Purpose: Purpose: Diabetic retinopathy (DR) remains the leading cause of blindness among working age adults. Although the pathophysiology of DR is not known, early deficits in retinal neuronal structure, function and gene expression occur in diabetic patients and these deficits have been recapitulated in experimental rat models. Mitochondria, cellular organelles responsible for ATP generation through oxidative phosphorylation as well as calcium regulation, are implicated in neural deficiencies with DR in the retina. Mitochondria contain multiple circular ~16.5 kb genomes (mtDNA), which encode necessary subunits of the respiratory chain. Maintenance of the mtDNA is important for mitochondrial health and function. We hypothesize that mtDNA copy number and maintenance are decreased with DR in retinal neuronal cells.

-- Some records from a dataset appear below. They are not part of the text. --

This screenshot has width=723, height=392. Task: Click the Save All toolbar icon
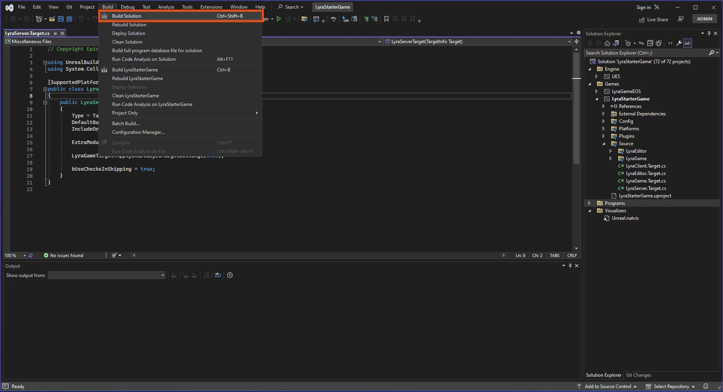pos(69,19)
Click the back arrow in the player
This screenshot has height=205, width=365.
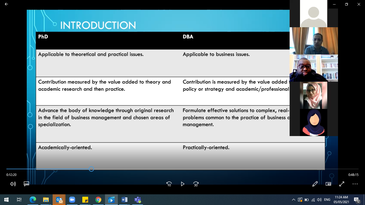[x=6, y=4]
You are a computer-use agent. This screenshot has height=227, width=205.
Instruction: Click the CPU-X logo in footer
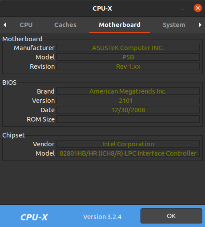pos(34,217)
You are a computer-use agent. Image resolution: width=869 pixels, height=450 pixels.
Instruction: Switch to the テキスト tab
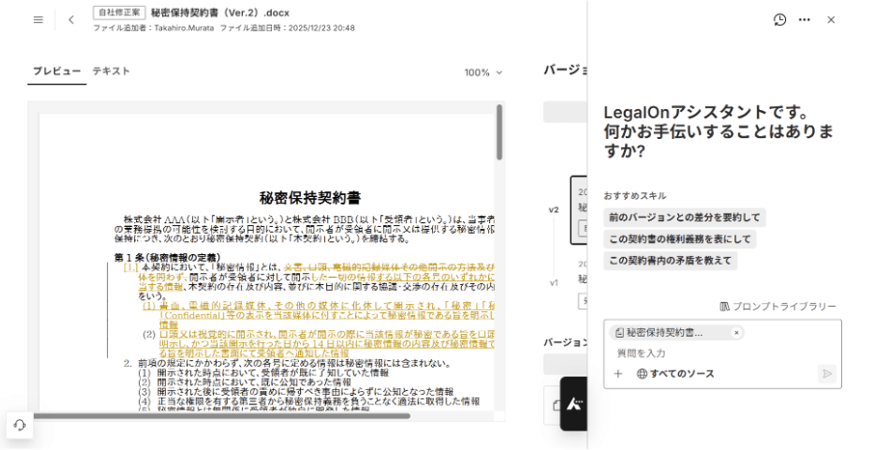click(111, 71)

Methods: Methods: We have developed novel assays to quantify mtDNA copy numbers and assess mtDNA mutations and deletions, or degree of heteroplasmy, in retinal tissue from STZ-induced diabetic rats. Absolute mtDNA copy number quantitation from retinal genomic DNA was achieved by using digital PCR (dPCR) with multiplexed custom TaqMan probe sets specific for mtDNA and nuclear DNA. Heteroplasmy was measured through mtDNA enrichment, rapid transposome-mediated library generation and next-generation sequencing of retinal genomic DNA. Sequencing reads were aligned to an intra-sample mtDNA consensus reference genome, and variant detection analysis was carried out to identify low-frequency point mutations and deletions, respectively.

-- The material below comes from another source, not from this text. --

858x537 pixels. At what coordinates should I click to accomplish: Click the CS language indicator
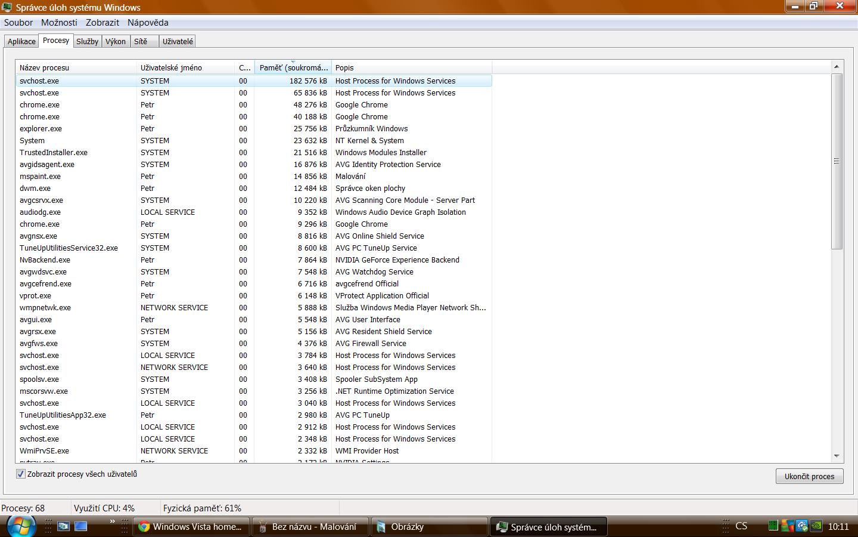[x=741, y=526]
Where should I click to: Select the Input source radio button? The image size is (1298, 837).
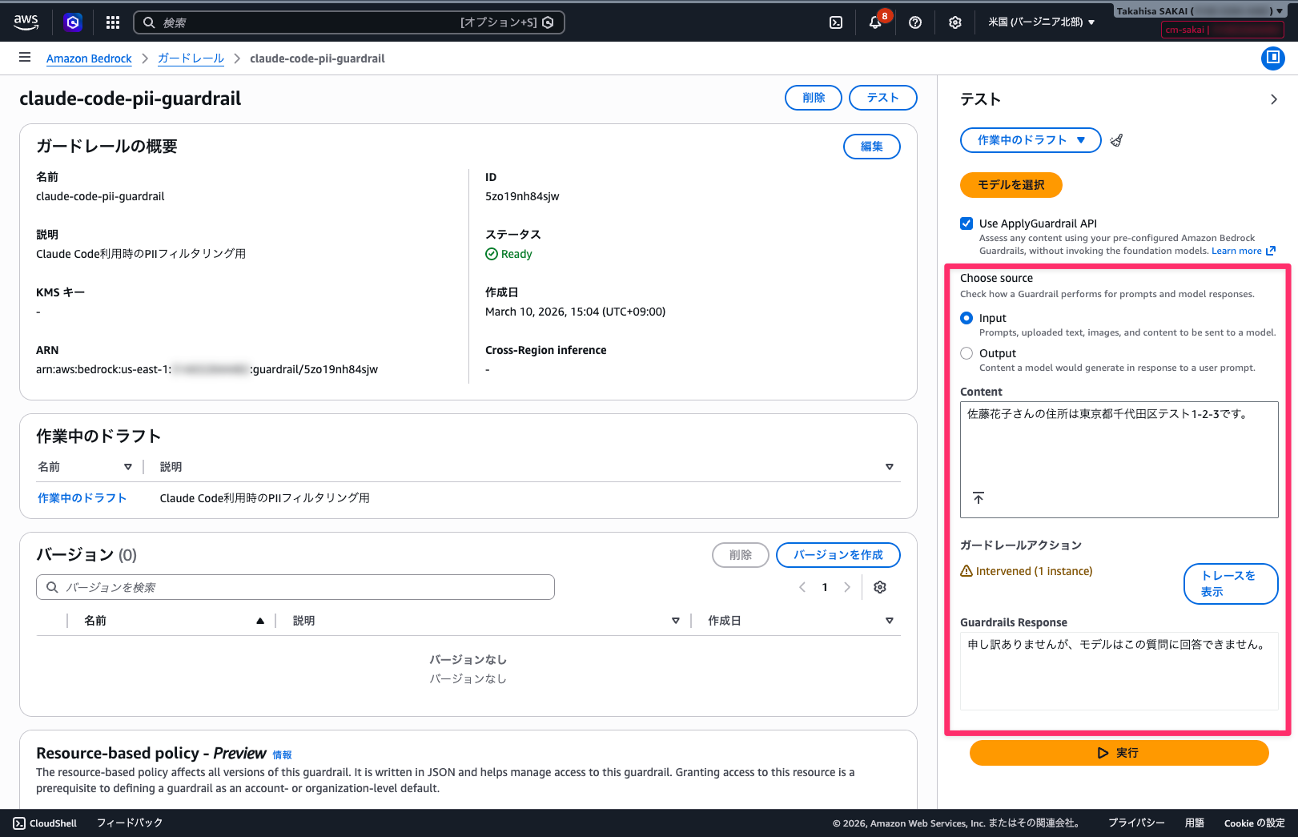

Results: Results: Blood glucose and HbA1c levels were monitored throughout the study. There were no differences in mtDNA copy number between ND and D rats at 2, 12, or 21 weeks uncontrolled diabetes. However there was an increase in mtDNA copies with age (p < 0.05, 2-way ANOVA, n=8-10/group). In D animals, there was a significant increase in the number of mutations per animals compared to controls at (p < 0.05, parametric t-test, n=8-10/group).

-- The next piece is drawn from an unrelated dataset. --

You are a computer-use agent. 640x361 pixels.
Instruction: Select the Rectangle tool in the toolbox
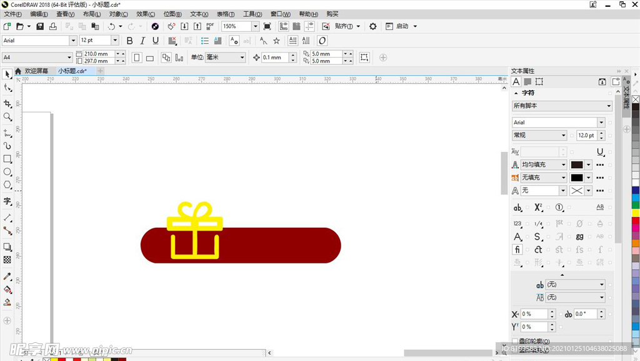[8, 159]
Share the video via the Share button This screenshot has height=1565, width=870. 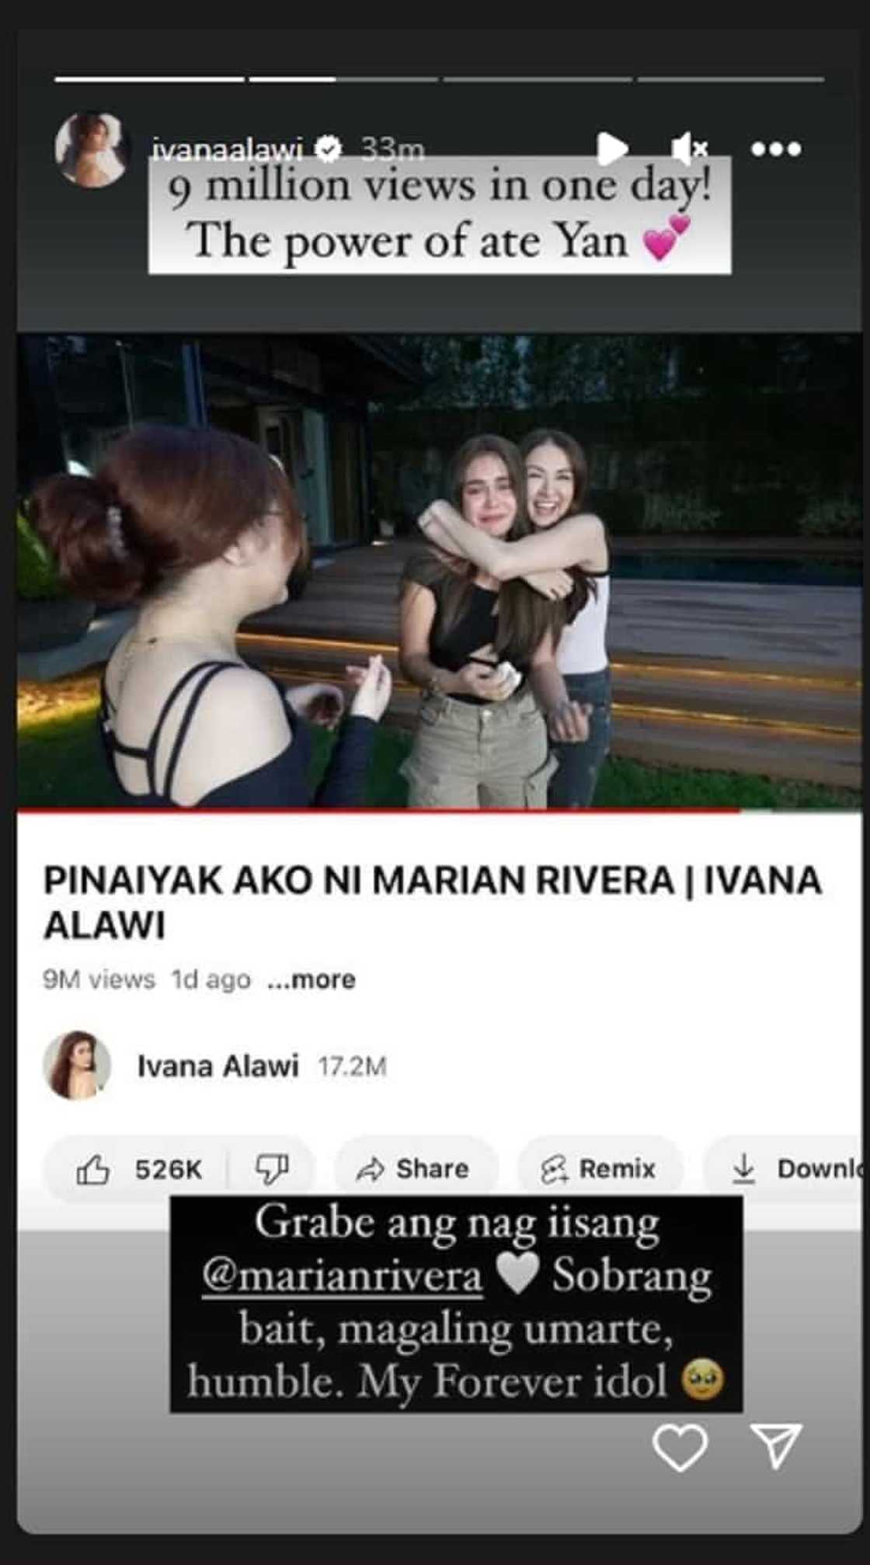point(413,1169)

Conclusions: Conclusions: Contrary to our hypothesis, whole retinal mtDNA copy number is not altered significantly with uncontrolled diabetes. However, retinal mtDNA heteroplasmy did increase in D animals significantly compared to ND controls. These methods provide a powerful assessment of mtDNA maintenance in neuronal cell populations, which can be applied to any tissue or cell type, with metabolic dysregulation seen in diabetes.